In hopes of getting them to scram, Hunter promoted some vegan menu items on the sandwich board, but that did nothing to dissuage them. 

“The goal always is for a restaurant to go fully vegan,” lead protester Marni Ugar told The Globe and Mail. “To reduce the animals they kill, for me, isn’t good enough.”

The protesters were scaring away walk-in customers, and after an unsuccessful attempt to have a dialogue with them, Hunter felt helpless and didn't know what to do. Then, last Friday, they began taunting diners by screaming "murderer" into the restaurant every time the door opened, and Hunter knew he had to step things up. So, he grabbed a large deer leg and headed out to the front of the restaurant where he began to carve it up on a counter at the window -- in full view of the activists outside.

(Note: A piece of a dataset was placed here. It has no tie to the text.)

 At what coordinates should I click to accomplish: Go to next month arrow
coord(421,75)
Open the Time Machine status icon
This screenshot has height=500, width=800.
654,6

Understandably, the move pissed off the protesters and two calls were placed to the police, who showed up to keep the peace. Hunter has since voiced regret about what he did, telling The Globe and Mail "After, I didn’t feel good about it. I felt like they got to me and I played into them.”

However, it seems to have prompted a bit of a resolution, and even helped the restaurant's business. The incident has not only garnered a lot of attention for Antler and led to a bump in reservations, but Ugar emailed Hunter agreeing to limit the protests to one per month. He responded to say that he plans to introduce a vegan tasting menu, and also invited the protesters out on a foraging trip.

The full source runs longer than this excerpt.